C’est à la grande surprise que Queen’s Park s’est joint à Québec pour mettre un bémol à un projet qui semblait aller de l’avant sans opposition politique. Long de 4600 kilomètres (dont près de 47 % se situent en Ontario, notamment sur le corridor du Nord), ce projet se double de la construction de nouvelles infrastructures à la conversion d’un gazoduc existant.

Si l’Ontario n’exige pas de nouveau un examen environnemental comme le fait Québec, il insiste néanmoins pour que TransCanada garantisse un plan d’intervention en cas d’urgence, ait un fond de dédommagement en cas de fuite et d’accident majeur, et consulte les premières nations qui occupent les territoires sur lesquels l’oléoduc se situe.

Notons d’emblée que TransCanada a déjà informé les provinces qu’il n’a pas à tenir compte de leurs opinions. De compétence fédérale, le projet peut aller de l’avant, peu importe l’opposition des citoyens ou des provinces. Là où ça se gâte, toutefois, est qu’on semble manifester un intérêt par les provinces de réduire l’initiative du gouvernement Harper lorsqu’il est question des projets de cette ampleur. Les provinces ne semblent pas vouloir être passives lorsque les projets peuvent avoir d’importantes répercussions négatives sur leurs territoires et sur leurs citoyens.

L’art d’acheminer l’or noir

Rappelons qu’il y a à peine un an, se produisait la tragédie du Lac Mégantic dans laquelle un déraillement meurtrier a englouti une bonne partie du centre-ville de la cité québécoise. Les wagons-citernes, souvent désuets, ont explosé emportant avec eux 47 victimes.
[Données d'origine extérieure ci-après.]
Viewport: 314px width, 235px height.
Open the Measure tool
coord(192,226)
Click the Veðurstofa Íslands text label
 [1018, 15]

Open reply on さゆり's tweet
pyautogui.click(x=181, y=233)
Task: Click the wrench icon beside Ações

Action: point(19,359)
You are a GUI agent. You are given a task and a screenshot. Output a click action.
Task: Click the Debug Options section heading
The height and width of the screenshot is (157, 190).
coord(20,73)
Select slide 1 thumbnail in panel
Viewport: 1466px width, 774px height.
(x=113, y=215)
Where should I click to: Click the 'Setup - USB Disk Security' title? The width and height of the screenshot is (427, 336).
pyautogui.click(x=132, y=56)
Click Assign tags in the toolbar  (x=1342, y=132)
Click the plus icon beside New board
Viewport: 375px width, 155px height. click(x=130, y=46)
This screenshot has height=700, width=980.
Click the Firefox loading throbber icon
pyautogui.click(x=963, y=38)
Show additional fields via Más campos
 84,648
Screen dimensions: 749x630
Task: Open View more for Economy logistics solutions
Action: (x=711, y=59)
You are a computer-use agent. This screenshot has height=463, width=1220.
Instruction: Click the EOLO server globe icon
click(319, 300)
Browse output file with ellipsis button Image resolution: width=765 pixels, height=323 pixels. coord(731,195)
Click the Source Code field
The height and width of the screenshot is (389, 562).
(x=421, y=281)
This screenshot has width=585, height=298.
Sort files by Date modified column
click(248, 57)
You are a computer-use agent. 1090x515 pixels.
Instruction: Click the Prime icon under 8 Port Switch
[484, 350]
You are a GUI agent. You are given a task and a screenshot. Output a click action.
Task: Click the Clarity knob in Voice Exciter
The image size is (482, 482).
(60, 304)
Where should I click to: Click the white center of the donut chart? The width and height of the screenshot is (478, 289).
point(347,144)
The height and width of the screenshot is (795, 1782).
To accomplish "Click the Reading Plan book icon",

Il y a de quoi être rassuré que les deux provinces les plus peuplées s’imposent dans le transport de l’or noir. Alors qu’Ottawa met l’accélérateur sur les projets d’exportation d’une matière fort dangereuse et actionne le couperet dans les ministères, notamment celui de l’environnement, l’intervention provinciale peut forcer les entreprises de redoubler d’ardeur dans la mise en œuvre de plans d’action pour assurer la sécurité des infrastructures et des communautés avoisinantes.

Il faudra voir à quel point le premier ministre Stephen Harper va dénoncer l’initiative des provinces. Dans l’ensemble, les conservateurs ont peu ou prou de chances à faire des gains au Québec. Du côté ontarien, la clef de voûte pour une autre victoire conservatrice demeure la grande région métropolitaine de Toronto.

En plus, Kathleen Wynne et Stephen Harper sont à couteaux tirés, surtout après le refus du premier ministre canadien de rencontrer son homologue ontarienne pour discuter d’infrastructure et de développement économique. Tentera-t-il sa chance en lançant de nouvelles flèches du côté de ces deux gouvernements libéraux, en affirmant que leur ingérence peut menacer la reprise économique? Il faudra surveiller de près, car les gestes posés par Ottawa nous donneront un avant-goût de sa stratégie électorale pour 2015.

De nouveaux partenariats

Que les gouvernements Wynne et Couillard cherchent à multiplier les points de contact et à travailler ensemble ne peut qu’être une bonne nouvelle pour les Ontariens. Le ministre de l’Environnement, Glen Murray, a d’ailleurs annoncé que les deux provinces travaillent ensemble vers une entente énergétique afin d’aménager de l’électricité du Québec à l’Ontario.

Ce projet, qui se chiffrait à plusieurs milliards de dollars, permettrait notamment à l’Ontario à complémenter son parc éolien qui peut produire de l’énergie de façon sporadique. Au Québec, la saison forte est l’hiver, et un flux venant de l’Ontario pourrait prêter main-forte aux Québécois qui se chauffent surtout à l’électricité.

Il faudra guetter de près ce qui se dessine du côté des relations Québec/Ontario. On s’attend d’ailleurs qu’il se produise des discussions sur la question de la francophonie lors d’une rencontre prochaine entre les deux gouvernements. Il est à espérer qu’elle se traduira par plus d’échanges culturels entre les deux provinces et peut-être un renouveau de dialogue entre les représentants franco-ontariens et le Québec.

 

Serge Miville est candidat au doctorat en histoire à l’Université York.

Note : Les opinions exprimées dans cet article n’engagent que leurs auteur(e)s et ne sauraient refléter la position de #ONfr et du Groupe Média TFO.